Sie hatten ja damals Alternativvorschläge, werden die jetzt wieder aus der Schublade geholt?

Ja natürlich. Es muß eine volle Mitsprache der Mieter über Art und Umfang der Erneuerungsmaßnahmen gesichert sein. Ebenso der ökologische Stadtumbau, wie wir das etwa am Heinrichplatz am Block 103 verfolgen. Außerdem gibt es Alternativen zur Übertragung an Wohnungsbaugesellschaften. Sozialorientierte Träger, die sich in Kreuzberg entwickelt haben wie etwa Stattbau, das sozialpädagogische Institut und der Kiezträger in SO36, sollten berücksichtigt werden, aber auch Hausvereine und Mietergemeinschaften.

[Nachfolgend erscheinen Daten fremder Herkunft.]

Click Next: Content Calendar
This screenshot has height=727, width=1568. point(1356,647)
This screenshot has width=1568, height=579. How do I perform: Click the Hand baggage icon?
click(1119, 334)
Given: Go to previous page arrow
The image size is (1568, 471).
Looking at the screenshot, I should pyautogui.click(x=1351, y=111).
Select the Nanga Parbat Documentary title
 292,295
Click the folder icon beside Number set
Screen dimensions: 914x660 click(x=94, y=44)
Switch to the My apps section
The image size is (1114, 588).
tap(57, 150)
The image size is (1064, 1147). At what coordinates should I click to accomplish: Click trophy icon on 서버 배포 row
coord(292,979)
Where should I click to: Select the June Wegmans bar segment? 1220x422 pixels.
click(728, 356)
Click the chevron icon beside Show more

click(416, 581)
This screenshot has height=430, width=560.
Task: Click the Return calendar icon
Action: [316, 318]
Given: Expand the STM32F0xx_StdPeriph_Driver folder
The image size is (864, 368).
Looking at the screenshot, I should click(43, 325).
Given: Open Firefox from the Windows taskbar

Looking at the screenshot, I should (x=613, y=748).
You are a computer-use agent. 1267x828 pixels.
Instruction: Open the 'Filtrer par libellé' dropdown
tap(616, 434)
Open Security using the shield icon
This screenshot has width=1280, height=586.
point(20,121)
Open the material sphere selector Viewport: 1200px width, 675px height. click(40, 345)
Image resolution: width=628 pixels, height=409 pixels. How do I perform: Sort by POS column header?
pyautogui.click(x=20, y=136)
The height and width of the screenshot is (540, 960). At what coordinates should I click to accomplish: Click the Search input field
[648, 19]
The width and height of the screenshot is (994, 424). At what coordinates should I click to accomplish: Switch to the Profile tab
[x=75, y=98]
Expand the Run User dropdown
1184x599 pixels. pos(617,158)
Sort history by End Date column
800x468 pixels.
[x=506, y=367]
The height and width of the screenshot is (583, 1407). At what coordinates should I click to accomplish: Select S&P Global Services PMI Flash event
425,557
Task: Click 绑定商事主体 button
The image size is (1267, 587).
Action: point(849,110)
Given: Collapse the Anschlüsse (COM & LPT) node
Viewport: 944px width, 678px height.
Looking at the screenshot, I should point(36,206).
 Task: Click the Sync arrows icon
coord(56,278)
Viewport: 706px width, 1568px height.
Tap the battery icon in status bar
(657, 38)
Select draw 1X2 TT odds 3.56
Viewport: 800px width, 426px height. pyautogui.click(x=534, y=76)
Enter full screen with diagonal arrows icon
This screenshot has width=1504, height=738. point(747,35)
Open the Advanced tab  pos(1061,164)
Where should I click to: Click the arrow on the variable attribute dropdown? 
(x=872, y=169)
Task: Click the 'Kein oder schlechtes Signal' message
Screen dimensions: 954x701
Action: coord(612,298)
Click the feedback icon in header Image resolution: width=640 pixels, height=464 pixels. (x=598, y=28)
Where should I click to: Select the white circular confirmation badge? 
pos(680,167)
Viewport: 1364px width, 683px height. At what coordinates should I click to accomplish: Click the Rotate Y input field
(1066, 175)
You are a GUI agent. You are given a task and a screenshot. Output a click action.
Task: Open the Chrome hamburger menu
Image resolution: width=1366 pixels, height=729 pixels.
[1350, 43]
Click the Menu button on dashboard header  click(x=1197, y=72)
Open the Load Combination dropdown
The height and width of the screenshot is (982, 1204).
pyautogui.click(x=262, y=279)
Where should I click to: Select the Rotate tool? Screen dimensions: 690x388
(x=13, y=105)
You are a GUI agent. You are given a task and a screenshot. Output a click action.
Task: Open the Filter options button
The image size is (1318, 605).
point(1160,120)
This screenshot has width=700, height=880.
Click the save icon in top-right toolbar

Haben sich schon Interessenten gemeldet?

Nein, nach meiner Kenntnis noch nicht, jetzt wird erstmal abgewartet, wie der neue Senat aussehen wird. Wie die Alternative zur Übertragung genau aussehen wird, müssen in Kreuzberg AL und SPD noch klären. Alle Bezirke, in denen es eine rot-grüne Mehrheit gibt, sollten das Machtvakuum nutzen, um eine Wende auch auf Landesebene durchzusetzen.

Wollen Sie immer noch Bausenator werden?

Daß ich das unbedingt werden will und mich vor Ehrgeiz verzehre, das ist überhaupt nicht der Fall. Aber unter Umständen würde ich mich zur Verfügung stellen.